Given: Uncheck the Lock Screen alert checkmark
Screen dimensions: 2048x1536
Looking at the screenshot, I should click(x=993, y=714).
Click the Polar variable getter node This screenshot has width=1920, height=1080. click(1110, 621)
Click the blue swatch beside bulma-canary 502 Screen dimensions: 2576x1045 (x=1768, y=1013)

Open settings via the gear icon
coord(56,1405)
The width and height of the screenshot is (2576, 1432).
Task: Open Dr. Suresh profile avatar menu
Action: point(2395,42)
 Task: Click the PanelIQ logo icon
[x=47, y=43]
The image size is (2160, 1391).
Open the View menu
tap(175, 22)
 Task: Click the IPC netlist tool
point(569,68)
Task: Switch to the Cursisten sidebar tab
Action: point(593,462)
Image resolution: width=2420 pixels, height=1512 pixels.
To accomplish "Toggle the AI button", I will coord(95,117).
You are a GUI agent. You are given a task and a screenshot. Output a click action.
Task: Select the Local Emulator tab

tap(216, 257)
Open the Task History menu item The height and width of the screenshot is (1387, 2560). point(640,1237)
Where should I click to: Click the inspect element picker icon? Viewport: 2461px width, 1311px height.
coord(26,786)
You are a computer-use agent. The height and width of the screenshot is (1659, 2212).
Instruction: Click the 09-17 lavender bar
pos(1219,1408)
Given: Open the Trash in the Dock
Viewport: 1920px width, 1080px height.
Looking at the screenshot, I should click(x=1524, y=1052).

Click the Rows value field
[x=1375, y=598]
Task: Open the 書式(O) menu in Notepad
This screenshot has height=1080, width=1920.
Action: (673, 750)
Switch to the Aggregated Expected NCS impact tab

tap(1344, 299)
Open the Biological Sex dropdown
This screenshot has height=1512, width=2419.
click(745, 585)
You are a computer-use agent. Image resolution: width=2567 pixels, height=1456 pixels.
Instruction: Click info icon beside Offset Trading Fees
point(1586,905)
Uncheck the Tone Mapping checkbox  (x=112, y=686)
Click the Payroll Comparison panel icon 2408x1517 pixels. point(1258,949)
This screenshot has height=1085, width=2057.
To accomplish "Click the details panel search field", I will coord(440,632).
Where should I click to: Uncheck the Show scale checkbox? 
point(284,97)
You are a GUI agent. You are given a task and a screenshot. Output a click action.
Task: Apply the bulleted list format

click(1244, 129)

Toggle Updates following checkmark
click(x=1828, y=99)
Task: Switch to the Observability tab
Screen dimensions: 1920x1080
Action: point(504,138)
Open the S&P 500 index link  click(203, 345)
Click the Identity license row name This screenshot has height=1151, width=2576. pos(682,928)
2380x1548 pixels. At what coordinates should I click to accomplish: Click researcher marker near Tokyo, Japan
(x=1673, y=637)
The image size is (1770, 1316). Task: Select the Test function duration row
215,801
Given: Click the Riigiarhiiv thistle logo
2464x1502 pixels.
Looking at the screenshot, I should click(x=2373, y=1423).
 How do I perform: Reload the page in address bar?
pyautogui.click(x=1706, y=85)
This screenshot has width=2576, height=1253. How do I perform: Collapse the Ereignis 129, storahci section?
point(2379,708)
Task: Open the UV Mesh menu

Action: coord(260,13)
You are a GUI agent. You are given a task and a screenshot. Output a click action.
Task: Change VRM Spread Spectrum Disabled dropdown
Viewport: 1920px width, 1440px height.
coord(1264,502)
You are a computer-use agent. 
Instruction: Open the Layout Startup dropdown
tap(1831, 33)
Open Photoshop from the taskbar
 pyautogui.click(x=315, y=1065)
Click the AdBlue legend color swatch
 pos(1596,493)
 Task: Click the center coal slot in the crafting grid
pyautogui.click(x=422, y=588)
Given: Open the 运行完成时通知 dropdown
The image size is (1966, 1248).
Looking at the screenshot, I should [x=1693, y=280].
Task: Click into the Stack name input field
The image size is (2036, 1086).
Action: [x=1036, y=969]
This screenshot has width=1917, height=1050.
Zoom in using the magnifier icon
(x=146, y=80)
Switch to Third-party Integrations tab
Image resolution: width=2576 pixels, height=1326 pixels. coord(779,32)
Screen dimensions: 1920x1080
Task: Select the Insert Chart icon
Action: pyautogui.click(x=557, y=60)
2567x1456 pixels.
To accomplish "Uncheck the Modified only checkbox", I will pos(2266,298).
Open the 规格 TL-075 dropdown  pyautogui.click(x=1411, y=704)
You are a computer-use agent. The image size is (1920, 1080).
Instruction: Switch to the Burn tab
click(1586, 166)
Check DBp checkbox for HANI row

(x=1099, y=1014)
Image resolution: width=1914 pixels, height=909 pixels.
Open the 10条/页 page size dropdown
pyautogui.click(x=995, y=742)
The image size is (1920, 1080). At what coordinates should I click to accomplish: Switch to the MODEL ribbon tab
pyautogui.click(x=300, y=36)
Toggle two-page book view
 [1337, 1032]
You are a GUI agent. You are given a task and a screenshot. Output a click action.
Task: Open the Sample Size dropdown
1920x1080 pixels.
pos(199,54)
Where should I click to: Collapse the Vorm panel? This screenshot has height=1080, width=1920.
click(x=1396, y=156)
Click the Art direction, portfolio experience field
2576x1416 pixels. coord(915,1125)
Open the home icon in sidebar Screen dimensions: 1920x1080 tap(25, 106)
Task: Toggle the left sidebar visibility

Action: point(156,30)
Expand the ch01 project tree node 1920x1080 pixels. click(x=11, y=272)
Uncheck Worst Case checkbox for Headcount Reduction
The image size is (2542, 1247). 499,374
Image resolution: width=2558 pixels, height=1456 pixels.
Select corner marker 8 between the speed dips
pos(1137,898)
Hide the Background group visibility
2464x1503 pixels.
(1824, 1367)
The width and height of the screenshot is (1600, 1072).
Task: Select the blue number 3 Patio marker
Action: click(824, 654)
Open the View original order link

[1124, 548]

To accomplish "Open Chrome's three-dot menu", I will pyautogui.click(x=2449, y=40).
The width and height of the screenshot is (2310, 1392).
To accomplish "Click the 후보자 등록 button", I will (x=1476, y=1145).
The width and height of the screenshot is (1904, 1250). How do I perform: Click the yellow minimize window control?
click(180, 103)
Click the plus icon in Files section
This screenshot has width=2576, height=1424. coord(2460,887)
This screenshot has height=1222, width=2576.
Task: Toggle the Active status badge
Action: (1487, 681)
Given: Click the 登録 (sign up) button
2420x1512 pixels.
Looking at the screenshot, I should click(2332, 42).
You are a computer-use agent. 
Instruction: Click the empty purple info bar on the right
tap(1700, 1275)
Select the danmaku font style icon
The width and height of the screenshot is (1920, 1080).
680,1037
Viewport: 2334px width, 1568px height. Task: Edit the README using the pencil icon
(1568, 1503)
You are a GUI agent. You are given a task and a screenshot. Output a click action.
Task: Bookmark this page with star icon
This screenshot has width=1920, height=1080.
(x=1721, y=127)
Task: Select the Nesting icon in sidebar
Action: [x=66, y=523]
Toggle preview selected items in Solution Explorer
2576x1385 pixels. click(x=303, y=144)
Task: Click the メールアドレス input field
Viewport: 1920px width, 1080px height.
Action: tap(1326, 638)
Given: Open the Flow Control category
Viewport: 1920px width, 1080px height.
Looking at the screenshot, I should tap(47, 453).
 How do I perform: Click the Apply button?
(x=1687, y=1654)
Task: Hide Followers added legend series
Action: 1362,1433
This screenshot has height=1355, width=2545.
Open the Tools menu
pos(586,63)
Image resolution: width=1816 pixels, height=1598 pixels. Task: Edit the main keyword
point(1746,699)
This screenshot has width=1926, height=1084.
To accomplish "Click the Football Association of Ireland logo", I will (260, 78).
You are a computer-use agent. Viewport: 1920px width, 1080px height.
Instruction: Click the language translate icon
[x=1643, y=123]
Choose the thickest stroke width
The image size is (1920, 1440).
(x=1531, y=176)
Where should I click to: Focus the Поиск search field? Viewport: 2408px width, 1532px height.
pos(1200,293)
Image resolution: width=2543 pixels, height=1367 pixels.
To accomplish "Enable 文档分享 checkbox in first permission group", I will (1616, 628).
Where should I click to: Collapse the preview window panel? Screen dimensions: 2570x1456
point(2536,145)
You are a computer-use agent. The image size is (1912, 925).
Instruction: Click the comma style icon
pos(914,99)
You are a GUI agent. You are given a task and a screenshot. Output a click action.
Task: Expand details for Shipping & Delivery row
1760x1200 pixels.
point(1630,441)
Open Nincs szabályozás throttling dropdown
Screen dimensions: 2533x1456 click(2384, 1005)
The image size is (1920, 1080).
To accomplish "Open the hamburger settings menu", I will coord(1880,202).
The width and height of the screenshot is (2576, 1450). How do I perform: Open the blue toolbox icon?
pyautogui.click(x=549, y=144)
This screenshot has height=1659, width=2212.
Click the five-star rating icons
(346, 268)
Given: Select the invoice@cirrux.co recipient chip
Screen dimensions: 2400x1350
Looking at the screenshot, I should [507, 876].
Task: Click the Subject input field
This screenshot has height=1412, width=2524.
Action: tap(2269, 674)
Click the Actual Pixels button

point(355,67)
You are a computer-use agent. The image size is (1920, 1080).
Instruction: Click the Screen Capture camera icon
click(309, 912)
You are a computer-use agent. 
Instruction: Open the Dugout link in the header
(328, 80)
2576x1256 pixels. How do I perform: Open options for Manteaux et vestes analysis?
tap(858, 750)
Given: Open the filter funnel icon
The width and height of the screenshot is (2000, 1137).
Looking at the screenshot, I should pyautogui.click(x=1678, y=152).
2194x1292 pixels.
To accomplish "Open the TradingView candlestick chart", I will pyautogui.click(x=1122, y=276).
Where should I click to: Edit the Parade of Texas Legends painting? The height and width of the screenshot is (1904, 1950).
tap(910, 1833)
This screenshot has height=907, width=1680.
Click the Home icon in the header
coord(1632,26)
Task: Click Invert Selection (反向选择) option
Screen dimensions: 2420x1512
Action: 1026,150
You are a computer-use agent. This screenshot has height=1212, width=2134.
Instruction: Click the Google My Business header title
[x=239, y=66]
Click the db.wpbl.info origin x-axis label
+++
TASK PROMPT:
Each line that contains "input" is to be copied from the listing above.

RESPONSE:
Task: Click into the Stack name input field
Task: Click the メールアドレス input field
Task: Click the Subject input field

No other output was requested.